Word of the Week: Retrotransposons

Retrotransposons multiply and reproduce, but what are they? Georgina Howlett explains...

Georgina Howlett
27th November 2017
By Nogas1974 (Own work) [CC BY-SA 4.0] (https://creativecommons.org/licenses/by-sa/4.0)], via Wikimedia Commons

Retrotransposons – also known as transposons via ribonucleic acid (RNA) intermediates, if you want to be technical about it – are found in the DNA of both plants (such as wheat and maize) and humans, and share many characteristics with their neighbouring transposons.

They are small components of DNA, which infiltrate the cytoplasm of cells and seek to multiply and reproduce themselves before moving onto the nucleus where the overall DNA of a chromosome is stored. Once there, they integrate themselves into the genetic material, thus becoming part of the overall genetic makeup of the chromosome to be copied and multiplied endlessly with all of the other aspects of the DNA.
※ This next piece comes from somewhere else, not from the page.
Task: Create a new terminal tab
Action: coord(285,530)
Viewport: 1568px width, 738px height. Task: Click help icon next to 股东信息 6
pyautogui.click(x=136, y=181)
All retrotransposons utilise a direct copying mechanism, whereby their elements are first transcribed into RNA, then converted back into identical DNA sequences using a process called reverse transcription, and then finally inserted into the genomes of target chromosomes – not a simple process in the slightest.

HIV is an example of a retrovirus which behaves in a similar way to a standard retrotransposon – albeit one which probably has a lot more destructive power.

This process of infiltration and reproduction may sound quite intimidating, especially when you consider that retrotransposons share a lot of structural characteristics and processes with retroviruses; indeed, HIV is an example of a retrovirus which behaves in a similar way to a standard retrotransposon – albeit one which probably has a lot more destructive power.

Don’t panic, though: retrotransposons aren’t inherently bad. The human protein Syncytin-1, for instance, is encoded by a retrotransposon, and is vital for human placental development, embryo attachment and growth in the womb.

There are two sub-classes of retrotransposons – long terminal repeat retrotransposons (LTR retrotransposons) and non-long terminal repeat retrotransposons (non-LTR retrotransposons) – each with their own classifications. Non-LTR retrotransposons, for instance, are divided into two subtypes: long interspersed elements (LINEs) and short interspersed elements (SINEs). Both of these have, in rare cases, been incorporated in novel genes and seen to produce evolved functionalities. Not so scary after all?